• _DATA FOR PROCESSING_
---*---

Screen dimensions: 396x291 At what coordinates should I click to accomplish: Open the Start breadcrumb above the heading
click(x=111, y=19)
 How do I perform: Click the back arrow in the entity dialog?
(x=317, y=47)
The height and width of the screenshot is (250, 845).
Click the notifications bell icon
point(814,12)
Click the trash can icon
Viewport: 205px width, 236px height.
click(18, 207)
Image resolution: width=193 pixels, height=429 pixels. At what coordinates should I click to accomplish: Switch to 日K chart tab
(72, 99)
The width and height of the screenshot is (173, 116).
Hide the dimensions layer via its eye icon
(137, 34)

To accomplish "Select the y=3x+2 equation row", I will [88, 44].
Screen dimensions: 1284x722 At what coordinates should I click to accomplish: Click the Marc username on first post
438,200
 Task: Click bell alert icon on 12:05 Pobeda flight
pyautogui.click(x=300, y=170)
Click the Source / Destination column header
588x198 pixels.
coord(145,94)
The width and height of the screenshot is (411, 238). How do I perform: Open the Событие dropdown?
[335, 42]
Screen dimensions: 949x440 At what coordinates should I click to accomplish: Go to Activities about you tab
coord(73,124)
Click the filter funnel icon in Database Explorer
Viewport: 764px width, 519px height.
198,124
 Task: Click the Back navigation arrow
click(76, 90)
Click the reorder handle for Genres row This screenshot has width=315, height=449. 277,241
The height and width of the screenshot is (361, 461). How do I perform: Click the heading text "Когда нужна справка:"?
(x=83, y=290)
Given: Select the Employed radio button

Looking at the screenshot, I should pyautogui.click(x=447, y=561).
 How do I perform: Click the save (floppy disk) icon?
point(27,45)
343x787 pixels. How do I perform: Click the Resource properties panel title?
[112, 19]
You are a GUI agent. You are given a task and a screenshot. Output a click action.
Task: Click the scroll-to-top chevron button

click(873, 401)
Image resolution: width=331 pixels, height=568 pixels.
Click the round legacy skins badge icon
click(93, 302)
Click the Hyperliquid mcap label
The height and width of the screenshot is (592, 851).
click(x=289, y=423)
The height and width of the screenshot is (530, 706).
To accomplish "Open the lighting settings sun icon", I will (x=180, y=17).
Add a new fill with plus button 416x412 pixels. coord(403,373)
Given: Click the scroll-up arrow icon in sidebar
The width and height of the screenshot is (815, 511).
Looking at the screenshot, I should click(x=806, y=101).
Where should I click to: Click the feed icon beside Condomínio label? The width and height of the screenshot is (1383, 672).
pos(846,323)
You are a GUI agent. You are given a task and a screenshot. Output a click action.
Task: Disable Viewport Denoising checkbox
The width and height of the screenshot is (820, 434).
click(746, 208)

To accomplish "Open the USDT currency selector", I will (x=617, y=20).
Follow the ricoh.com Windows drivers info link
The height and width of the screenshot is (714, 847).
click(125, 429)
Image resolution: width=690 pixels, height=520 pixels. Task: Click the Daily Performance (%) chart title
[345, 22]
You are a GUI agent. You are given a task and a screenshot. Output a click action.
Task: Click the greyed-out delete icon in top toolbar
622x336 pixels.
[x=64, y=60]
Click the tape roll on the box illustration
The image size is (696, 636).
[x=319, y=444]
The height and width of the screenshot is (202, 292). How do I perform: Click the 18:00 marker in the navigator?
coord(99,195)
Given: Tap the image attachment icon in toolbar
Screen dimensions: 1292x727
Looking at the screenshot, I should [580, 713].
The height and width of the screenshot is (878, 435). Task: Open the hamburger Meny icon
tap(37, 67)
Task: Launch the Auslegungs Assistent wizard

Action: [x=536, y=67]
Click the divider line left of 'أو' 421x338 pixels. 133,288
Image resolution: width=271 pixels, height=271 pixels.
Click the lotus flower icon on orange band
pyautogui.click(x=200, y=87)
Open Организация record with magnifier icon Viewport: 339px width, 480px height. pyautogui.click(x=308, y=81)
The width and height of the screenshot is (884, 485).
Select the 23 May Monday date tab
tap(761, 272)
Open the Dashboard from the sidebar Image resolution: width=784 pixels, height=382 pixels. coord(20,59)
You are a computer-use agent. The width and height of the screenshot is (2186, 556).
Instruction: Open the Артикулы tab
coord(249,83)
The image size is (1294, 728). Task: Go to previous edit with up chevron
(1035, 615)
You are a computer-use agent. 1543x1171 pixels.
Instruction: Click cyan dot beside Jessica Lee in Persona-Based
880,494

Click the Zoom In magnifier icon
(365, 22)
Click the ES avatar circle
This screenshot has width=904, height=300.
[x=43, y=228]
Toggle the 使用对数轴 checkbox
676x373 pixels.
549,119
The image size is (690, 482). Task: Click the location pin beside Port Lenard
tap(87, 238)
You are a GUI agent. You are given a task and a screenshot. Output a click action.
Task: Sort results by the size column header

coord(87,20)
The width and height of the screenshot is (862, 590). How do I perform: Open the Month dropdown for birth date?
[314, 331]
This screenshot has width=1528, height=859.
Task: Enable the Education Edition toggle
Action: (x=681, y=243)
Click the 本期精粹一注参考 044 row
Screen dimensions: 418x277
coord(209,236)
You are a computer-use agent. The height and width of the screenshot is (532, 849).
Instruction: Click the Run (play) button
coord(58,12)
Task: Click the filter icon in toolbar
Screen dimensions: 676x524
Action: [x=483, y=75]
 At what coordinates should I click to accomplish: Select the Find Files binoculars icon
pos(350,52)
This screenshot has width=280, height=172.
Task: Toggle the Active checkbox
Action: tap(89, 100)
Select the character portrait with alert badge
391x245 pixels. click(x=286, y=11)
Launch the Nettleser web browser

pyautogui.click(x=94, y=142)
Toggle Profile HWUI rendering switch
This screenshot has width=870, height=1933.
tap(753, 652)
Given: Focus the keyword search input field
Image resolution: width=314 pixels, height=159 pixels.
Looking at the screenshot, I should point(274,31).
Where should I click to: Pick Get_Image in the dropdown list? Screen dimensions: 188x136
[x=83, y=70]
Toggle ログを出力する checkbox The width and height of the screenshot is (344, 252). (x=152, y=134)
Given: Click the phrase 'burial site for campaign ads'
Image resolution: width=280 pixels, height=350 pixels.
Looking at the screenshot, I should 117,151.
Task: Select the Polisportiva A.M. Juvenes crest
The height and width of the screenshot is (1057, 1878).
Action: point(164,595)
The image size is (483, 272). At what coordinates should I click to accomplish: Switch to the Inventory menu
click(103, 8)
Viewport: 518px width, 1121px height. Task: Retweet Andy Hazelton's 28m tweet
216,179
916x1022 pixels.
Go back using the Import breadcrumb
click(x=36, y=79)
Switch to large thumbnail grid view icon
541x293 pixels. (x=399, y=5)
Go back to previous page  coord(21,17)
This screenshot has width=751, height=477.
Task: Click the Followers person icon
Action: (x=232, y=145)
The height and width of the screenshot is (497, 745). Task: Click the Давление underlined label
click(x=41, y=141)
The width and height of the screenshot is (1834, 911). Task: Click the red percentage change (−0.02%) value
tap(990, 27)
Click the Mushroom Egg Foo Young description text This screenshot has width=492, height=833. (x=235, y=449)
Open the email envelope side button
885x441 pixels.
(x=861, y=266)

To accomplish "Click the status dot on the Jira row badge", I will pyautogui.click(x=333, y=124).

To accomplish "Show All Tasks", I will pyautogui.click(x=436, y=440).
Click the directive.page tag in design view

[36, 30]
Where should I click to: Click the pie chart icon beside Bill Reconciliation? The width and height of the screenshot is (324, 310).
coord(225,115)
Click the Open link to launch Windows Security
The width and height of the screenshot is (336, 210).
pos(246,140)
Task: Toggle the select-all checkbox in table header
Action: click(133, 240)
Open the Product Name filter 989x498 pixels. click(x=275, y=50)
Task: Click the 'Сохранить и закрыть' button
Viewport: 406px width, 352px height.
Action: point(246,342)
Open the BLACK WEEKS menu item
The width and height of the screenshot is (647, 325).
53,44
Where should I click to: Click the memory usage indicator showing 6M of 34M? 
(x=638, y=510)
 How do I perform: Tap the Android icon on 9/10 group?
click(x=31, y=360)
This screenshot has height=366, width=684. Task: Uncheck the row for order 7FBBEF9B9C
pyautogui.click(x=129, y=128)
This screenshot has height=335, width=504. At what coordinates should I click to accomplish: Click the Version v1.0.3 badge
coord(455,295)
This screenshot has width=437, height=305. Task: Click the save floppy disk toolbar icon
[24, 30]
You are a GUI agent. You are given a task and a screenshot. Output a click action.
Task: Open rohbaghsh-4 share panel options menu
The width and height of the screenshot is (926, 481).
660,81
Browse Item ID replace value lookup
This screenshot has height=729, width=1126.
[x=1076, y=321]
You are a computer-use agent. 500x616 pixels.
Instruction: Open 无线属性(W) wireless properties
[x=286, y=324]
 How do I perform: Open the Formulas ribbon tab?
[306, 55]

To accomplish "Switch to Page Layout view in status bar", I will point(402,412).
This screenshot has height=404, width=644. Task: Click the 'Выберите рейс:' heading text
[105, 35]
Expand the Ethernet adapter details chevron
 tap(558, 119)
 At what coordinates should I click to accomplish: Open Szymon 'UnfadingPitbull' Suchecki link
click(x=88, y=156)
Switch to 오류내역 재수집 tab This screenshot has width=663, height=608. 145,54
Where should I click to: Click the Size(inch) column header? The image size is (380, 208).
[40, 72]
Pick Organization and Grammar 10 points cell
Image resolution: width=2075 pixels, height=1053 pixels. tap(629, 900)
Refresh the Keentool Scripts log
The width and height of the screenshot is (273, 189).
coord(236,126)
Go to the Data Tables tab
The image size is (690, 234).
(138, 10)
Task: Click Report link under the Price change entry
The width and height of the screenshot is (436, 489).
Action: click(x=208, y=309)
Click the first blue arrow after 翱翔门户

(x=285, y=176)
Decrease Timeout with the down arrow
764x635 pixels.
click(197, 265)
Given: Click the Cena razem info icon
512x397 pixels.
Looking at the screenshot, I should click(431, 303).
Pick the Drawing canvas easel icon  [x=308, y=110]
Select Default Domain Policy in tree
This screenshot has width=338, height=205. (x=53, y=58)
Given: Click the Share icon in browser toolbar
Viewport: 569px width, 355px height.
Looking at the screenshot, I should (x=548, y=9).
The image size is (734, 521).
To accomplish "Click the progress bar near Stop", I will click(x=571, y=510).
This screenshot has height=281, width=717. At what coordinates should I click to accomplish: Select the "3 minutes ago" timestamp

---*---

• _WHAT TO WORK ON_
Show all lines in the entries above where the word "status" appears.

• _SOLVED EXERCISE_
To accomplish "Click the status dot on the Jira row badge", I will pyautogui.click(x=333, y=124).
To accomplish "Switch to Page Layout view in status bar", I will point(402,412).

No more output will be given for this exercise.